Discussion: System return life time escape hatch to enable async systems #17037

Neo-Zhixing · 2024-12-30T09:24:56Z

Objective

This PR is more of a discussion than it is a PR.

I would like to create a system with a return value that captures the 'world lifetime. The system will then be wrapped in a system wrapper which takes the return value and do something fancy on it.

Specifically, my systems return a Future. The wrapping system stores the returned future and repeatedly call poll on it. It will yield the control back to the scheduler whenever [Future::poll] returns Pending using #17036.

This means that the returned value will have to capture the lifetimes of the system. Intuitively this should be ok, because the wrapping system shares the same lifetimes as the inner system.

However, this can't be done because SystemParamFunction is only implemented for functions that are valid for all lifetimes.

Solution

This PR introduces an escape hatch when the system return value captures lifetimes.

For potentially problematic cases:

fn system1<'w>(a: ResMut<'w, FooBar>) -> &'w mut FooBar {
  return a.into_inner()
}
fn system2<'w>(In(a): In<&'w mut FooBar>, b: ResMut<'w, FooBar>) {
  // two mutable references to the same FooBar!
}
system1.pipe(system2)

We do have mechanisms to detect this at runtime. Bevy will print system1 could not access system parameter ResMut<FooBar>.

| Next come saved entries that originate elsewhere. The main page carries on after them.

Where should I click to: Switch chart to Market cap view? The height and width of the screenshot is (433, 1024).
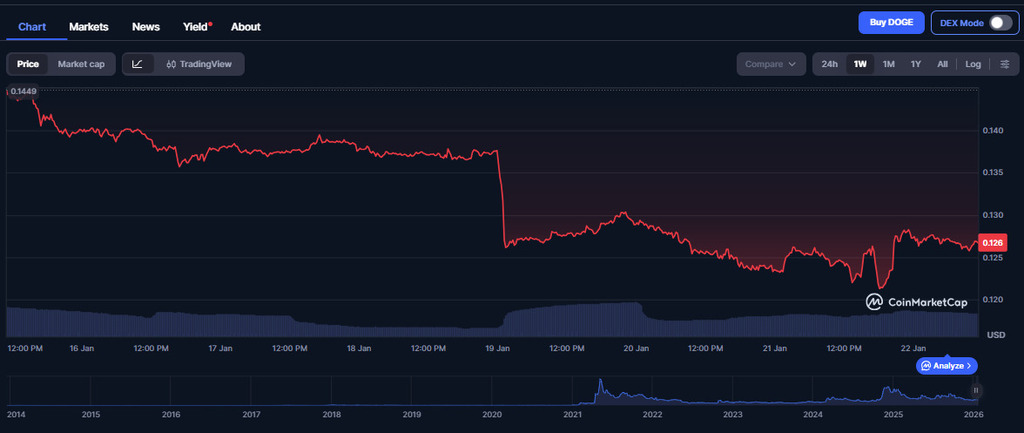click(81, 64)
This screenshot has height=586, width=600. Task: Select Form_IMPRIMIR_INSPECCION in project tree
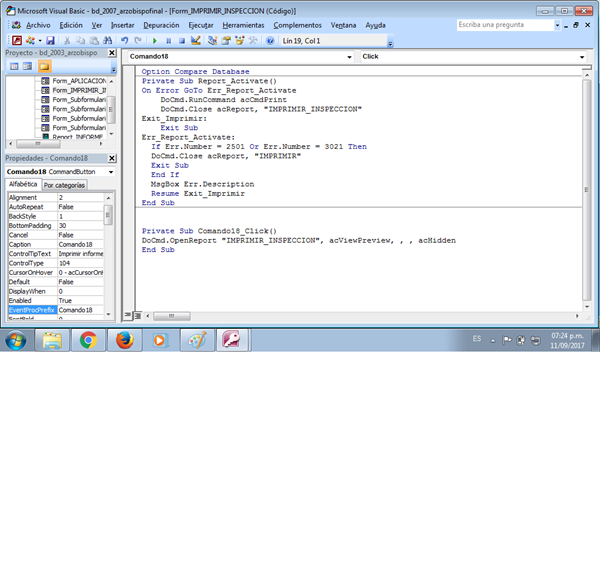[78, 90]
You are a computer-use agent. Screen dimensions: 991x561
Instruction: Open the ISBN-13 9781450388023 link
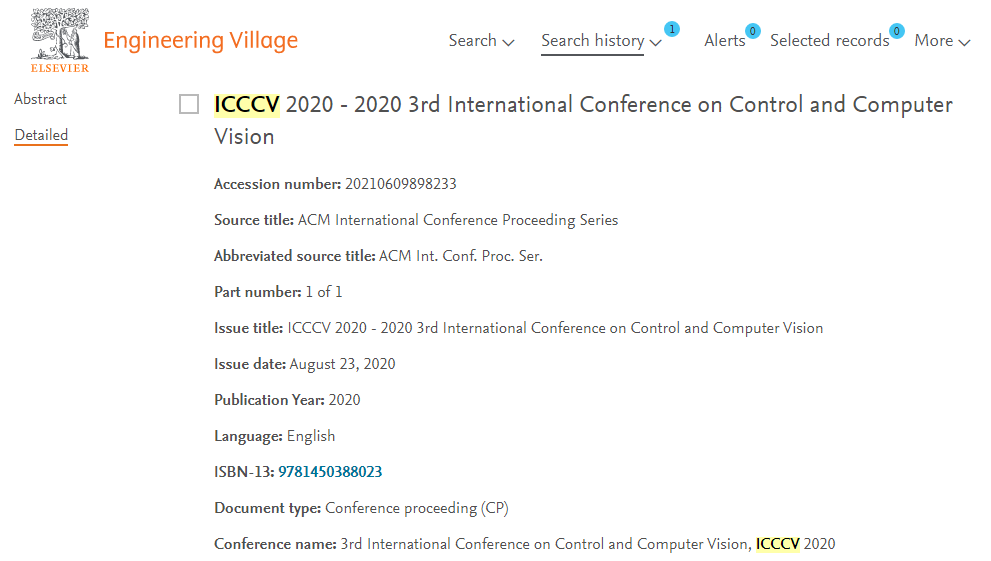click(x=330, y=472)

The solution introduced in this PR forces Rust to forget about the lifetimes with a transmute. Without the transmute, rustc gives the following error message:

error: lifetime may not live long enough
    --> crates/bevy_ecs/src/system/function_system.rs:1043:17
     |
1020 |         impl<'w, 's, In, Out, Func, $($param: SystemParam),*> SystemParamFunction<(HasSystemInput, fn(In...
     |                  -- lifetime `'s` defined here
...
1033 |             fn run(&mut self, input: In::Inner<'_>, param_value: SystemParamItem< ($($param,)*)>) -> Out {
     |                                                     ----------- has type `<(F0, F1, F2, F3, F4, F5, F6, F7, F8, F9, F10, F11, F12, F13, F14, F15) as system_param::SystemParam>::Item<'_, '2>`
...
1043 |                 call_inner(self, input, $($param),*)
     |                 ^^^^^^^^^^^^^^^^^^^^^^^^^^^^^^^^^^^^ argument requires that `'s` must outlive `'2`
...
1051 | all_tuples!(impl_system_function, 0, 16, F);
     | ------------------------------------------- in this macro invocation
     |
     = note: this error originates in the macro `impl_system_function` which comes from the expansion of the macro `all_tuples` (in Nightly builds, run with -Z macro-backtrace for more info)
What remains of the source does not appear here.